[Aim of the exercise]: Repeat, exactly as written, the lines from the one with "Task: Click the printer icon button" to the final line of the listing, and keep every picture out.

[Records provided]:
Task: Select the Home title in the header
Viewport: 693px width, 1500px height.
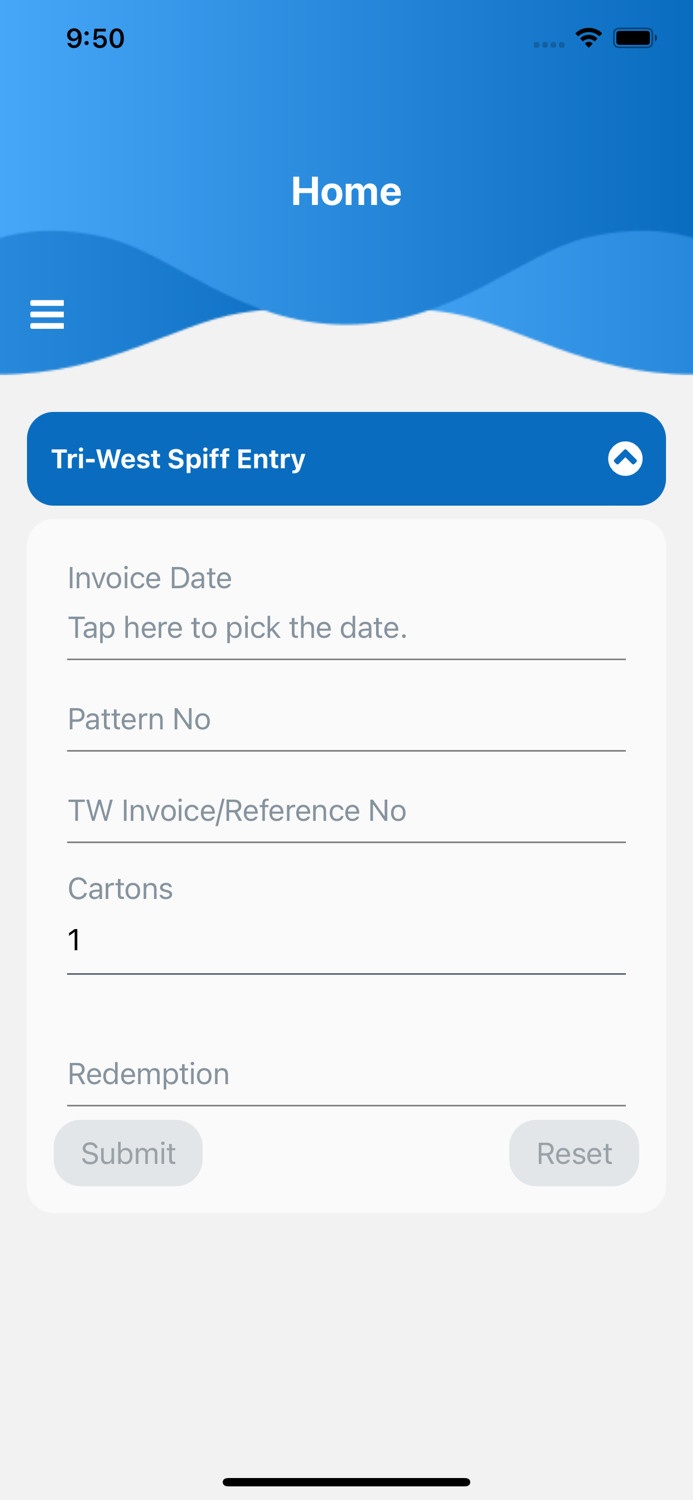Action: click(x=346, y=191)
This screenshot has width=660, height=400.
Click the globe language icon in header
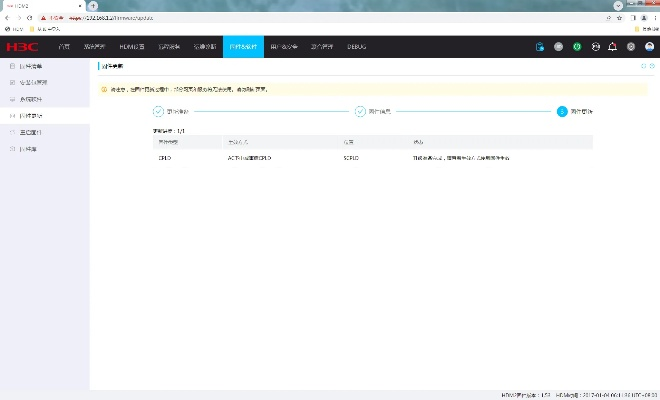tap(594, 46)
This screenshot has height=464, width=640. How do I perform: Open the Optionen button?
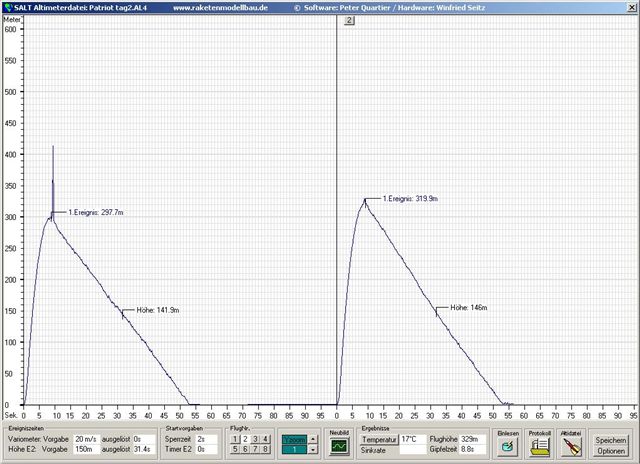(x=611, y=450)
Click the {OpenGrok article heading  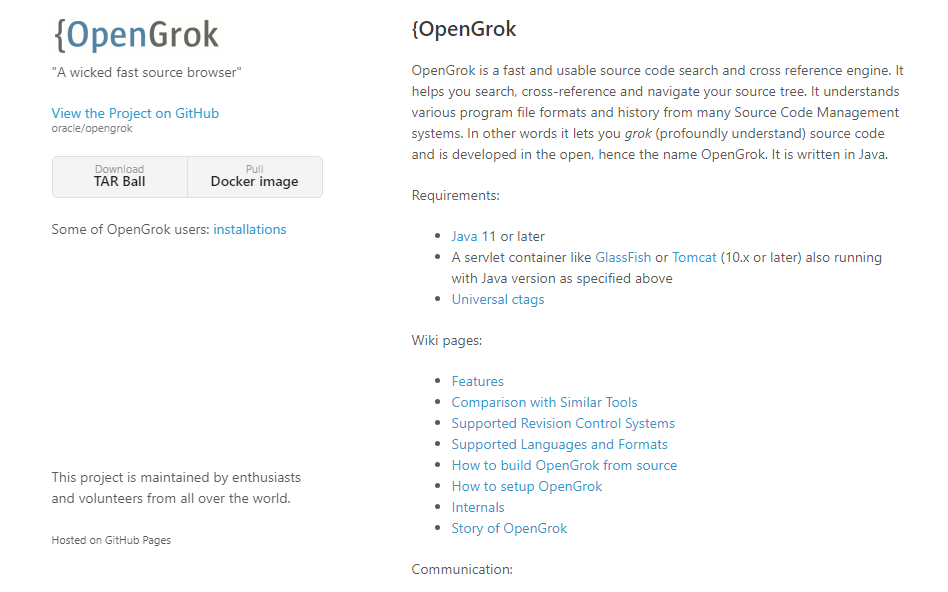[464, 29]

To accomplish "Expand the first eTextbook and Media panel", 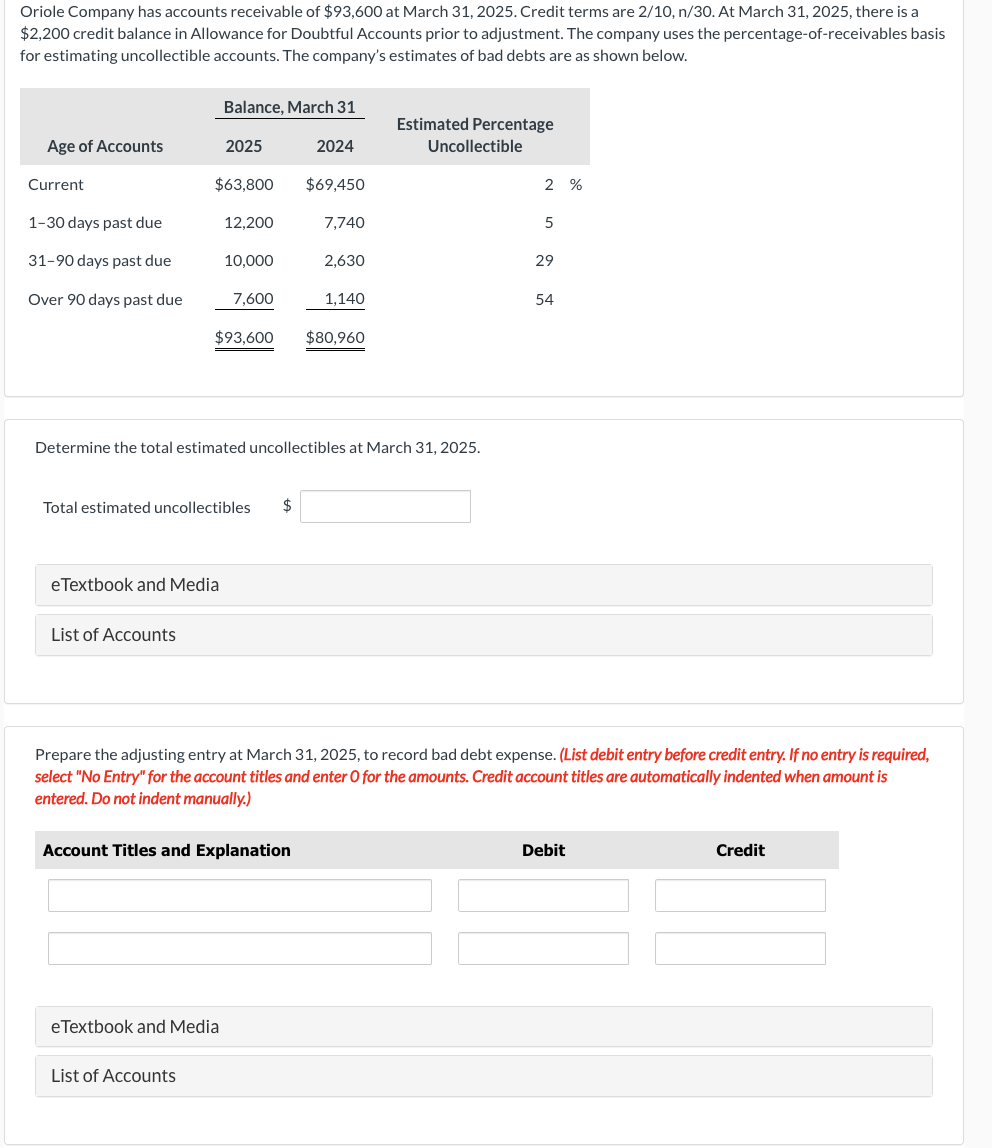I will point(135,584).

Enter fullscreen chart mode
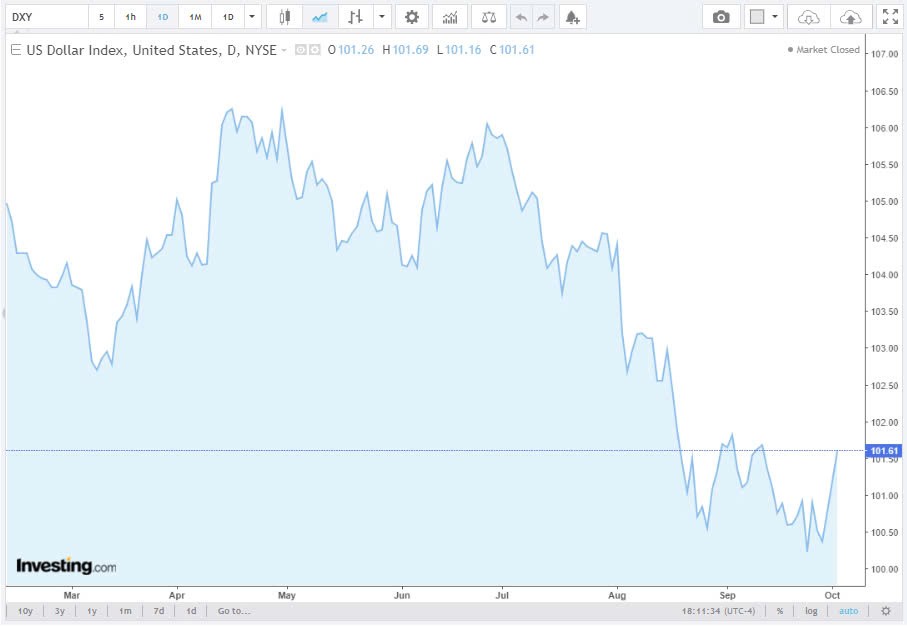click(888, 17)
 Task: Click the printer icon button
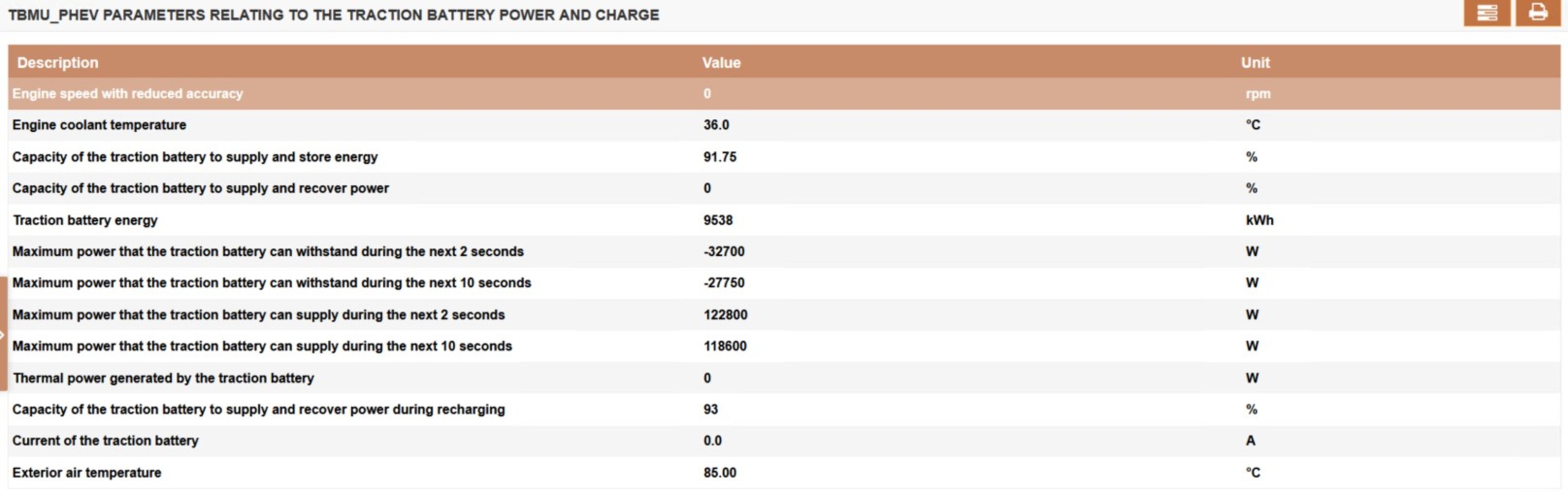[1537, 13]
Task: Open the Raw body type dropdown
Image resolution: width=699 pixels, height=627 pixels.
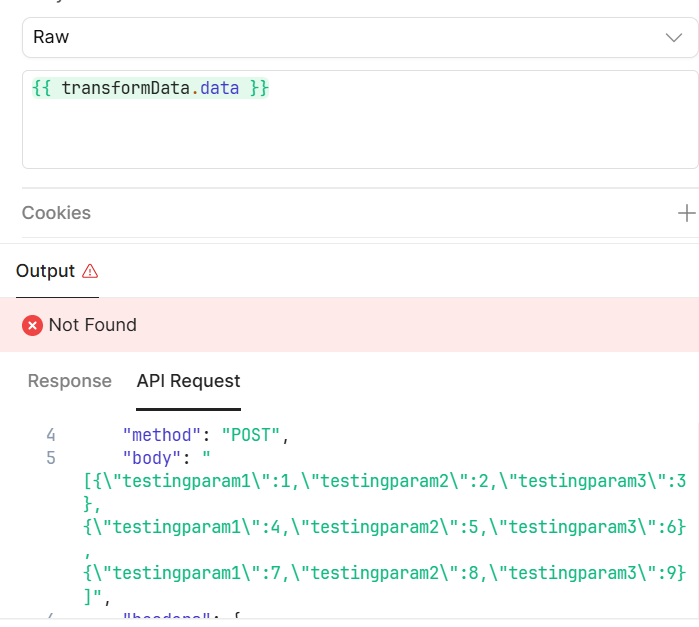Action: tap(340, 37)
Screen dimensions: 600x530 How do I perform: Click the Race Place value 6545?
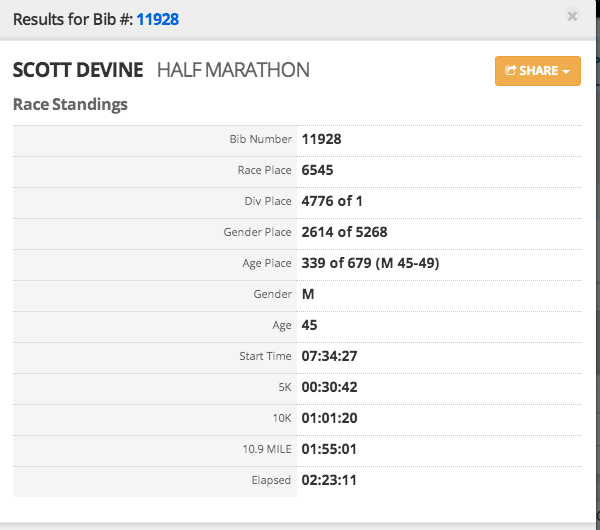coord(317,170)
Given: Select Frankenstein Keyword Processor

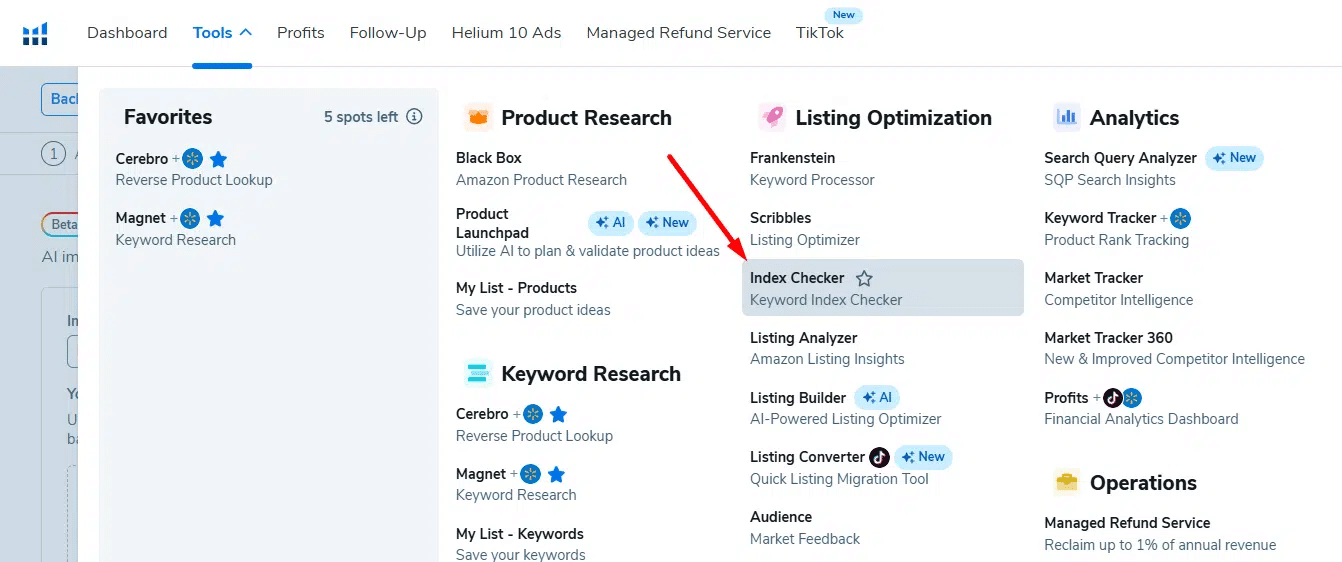Looking at the screenshot, I should click(x=792, y=158).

[Result of the task]:
 Task: Click the printer icon button
[1537, 13]
Task: Open the Raw body type dropdown
Image resolution: width=699 pixels, height=627 pixels.
Action: tap(340, 37)
Screen dimensions: 600x530 How do I perform: Click the Race Place value 6545?
coord(317,170)
Given: Select Frankenstein Keyword Processor

Looking at the screenshot, I should click(x=792, y=158).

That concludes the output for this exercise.